The WFMT Guide changed its name to Chicago Guide with the December 1970 issue and became a full-sized magazine.

Two other magazines titled Chicago magazine existed between the 1950s and the 1970s. One, published by founding editor Maurice English, published from 1954 until 1957 or 1958. The other version was a quarterly magazine that was published by the New Chicago Foundation from 1964 until 1973 and had Richard P. Frisbie as its editor, from 1971 until 1973. (Starting in late 1973, the formerly New Chicago Foundation-published Chicago magazine changed its name to the Chicagoan, and was published by the husband-and-wife duo of Jon Anderson and Abra Prentice Wilkin, had Richard Christiansen as its editor for a time, and hit the newsstands with its new name and format in September 1973. The Chicagoan was sold to National Textbook Company and S. William Pattis in the spring of 1974 and Pattis turned around and sold the Chicagoan to the Chicago Guide in September 1974. The circulation of the two magazines was combined with the November 1974 issue of the Chicago Guide.)

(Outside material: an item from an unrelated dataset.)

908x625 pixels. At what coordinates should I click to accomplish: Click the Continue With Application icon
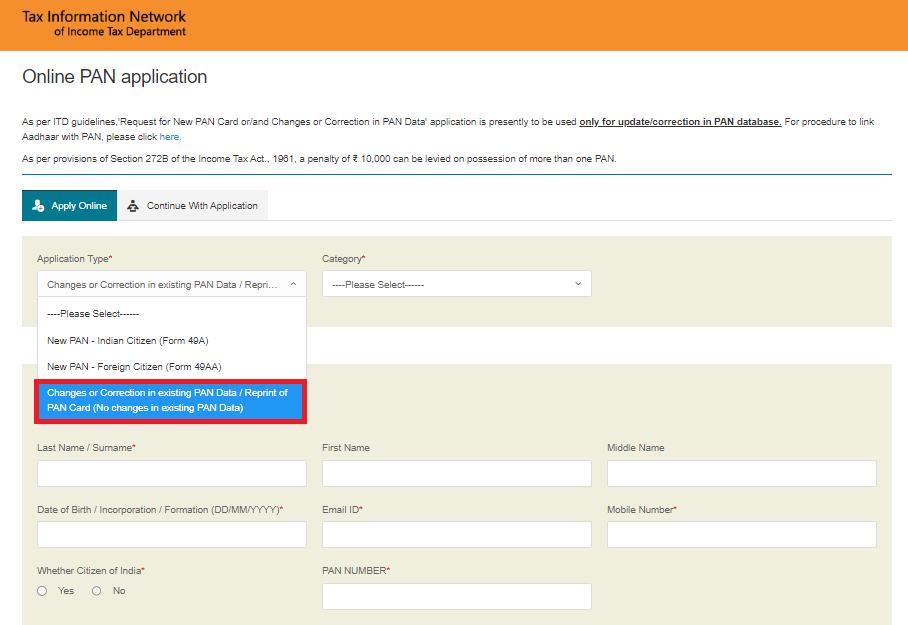coord(133,206)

Chicago Guide magazine was renamed Chicago magazine at the start of 1975.)

In 1981, Chicago introduced the Nelson Algren Award, a short story contest that the magazine later abandoned before it was picked up by the Chicago Tribune newspaper.

In December 1986, Chicago Educational Television Association, which had owned WFMT and WTTW, announced that it would sell the magazine for $17 million to a joint venture formed by Metropolitan Detroit Magazine and Adams Communications. The deal closed in January 1987. Landmark Communications bought the magazine in 1990. Primedia (now Rent Group) bought the magazine in 1995. Tribune bought the magazine from Primedia in 2002.

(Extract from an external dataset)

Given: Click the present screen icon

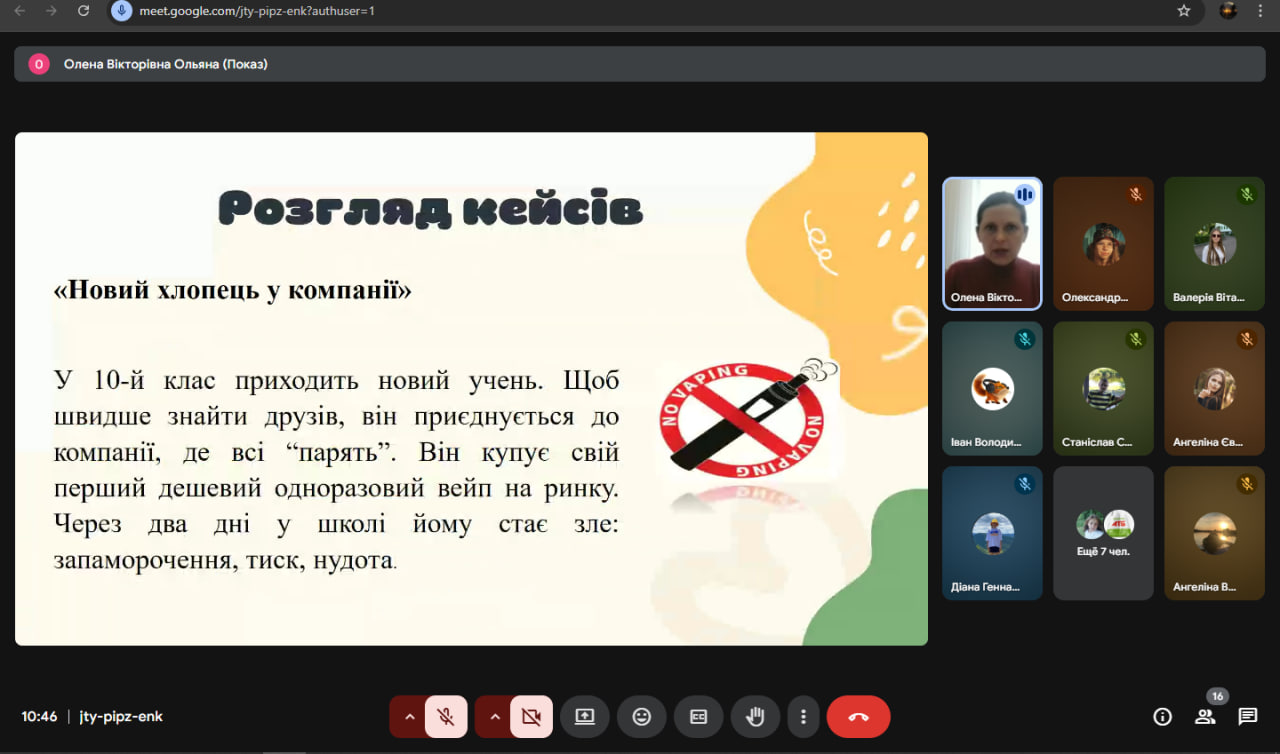Looking at the screenshot, I should 584,716.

Chicago magazine celebrated its 50th anniversary in 2020.

== Staff ==

Chicago magazine's first editor was Allen Kelson, who previously had been named editor-in-chief of WFMT Guide in 1968. Kelson later became editor-in-chief, and then publisher.

In 1984, Don Gold, the former managing editor of Playboy magazine, became the magazine's editorial director, in a new position created between editor-in-chief Allen Kelson and editor John Fink.

From 1986 until 1991, Hillel Levin served as the magazine's editor. He left in early 1991 to join other investors in buying a Miami-based and Caribbean media group. Levin was succeeded by Richard Babcock, who up to that point had been assistant managing editor of Rupert Murdoch's New York magazine.

In April 2009, the magazine laid off longtime literary editor Christine Newman.

In December 2009, it was announced that longtime Chicago restaurant critic Dennis Ray Wheaton would be leaving his position and that Jeff Ruby would replace him.

In April 2011, Richard Babcock stepped down as Chicagos editor after exactly 20 years in the job. In August 2011, the magazine named Beth Fenner to replace Babcock.

In December 2011, Chicago magazine's managing editor, Shane Tritsch, resigned after 18 years with the magazine after he was passed over for the top editorial post there.

In 2012, longtime Chicago magazine senior writer Marcia Froelke Coburn left Chicago magazine to join Time Out Chicago as a contributing writer.

Also in 2012, longtime Chicago magazine senior editor Nora O'Donnell left the magazine to join Playboy magazine in southern California as senior editor and research chief.

In March 2014, Chicago magazine's No. 2 editor, Cassie Walker Burke, left the magazine to join Crain's Chicago Business as an assistant managing editor.

In November 2015, Chicago magazine's award-winning features editor, David Bernstein, took a buyout and left the company.

In March 2016, the magazine's editor, Beth Fenner, was fired after more than four years, and the magazine's publisher, Tom Conradi, also was removed from his post. In their places, Susanna Homan was named editor and publisher.

In October 2017, the magazine's longtime dining editor, Penny Pollack, retired.